We probably don't want to go into too much detail, as the main purpose of this page is to give news orgs a preview for on-sites, not to provide an additional entrypoint into the docs. That said, the page (https://docs.securedrop.org/en/stable/training_schedule.html) does need to be updated in a few places - will coordinate with DST.
Wondering whether it'd be worth updating for remote trainings, since trainings have been split across longer than a few days, but also it's hard to say how long we'll be needing to do these remotely.
Certainly, @huertanix, that'd be a great update. Ideally, the URL for the training schedule would provide a concise overview to external folks, and always provide an up-to-date summary of our expectations of how a given training will run. Given how much is remote these days, that should definitely be spoken to in the docs.
Yeah, looking at this "high level" overview now and it's a bit long, and most of how we train on the journalist side of things is in the how-to-use side of things rather than going into the weeds on its inner workings or setting up introductions to what it is. Will adjust accordingly.

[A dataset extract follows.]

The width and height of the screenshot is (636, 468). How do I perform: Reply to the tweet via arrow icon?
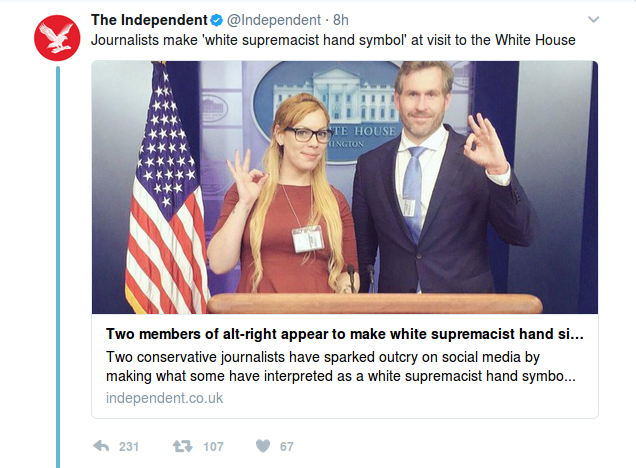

^ Aforementioned branch updates the schedule to match what DST is doing now. Not every bullet point links to a guide about a particular tasks, but the to-do list for the period right after an install is generally not inclusive of things that may/may not happen in 1+ years (rotating application private keys, etc). I figure those should be left to be answered in support questions, which admins will definitely have since they're not going to retain something they ran through in the midst of a whirlwind of installs and training a year before they have to do it. Also, this is to keep the training sessions within their time box. Going through 27 topics for admin training doesn't really fit in a 2-hour period.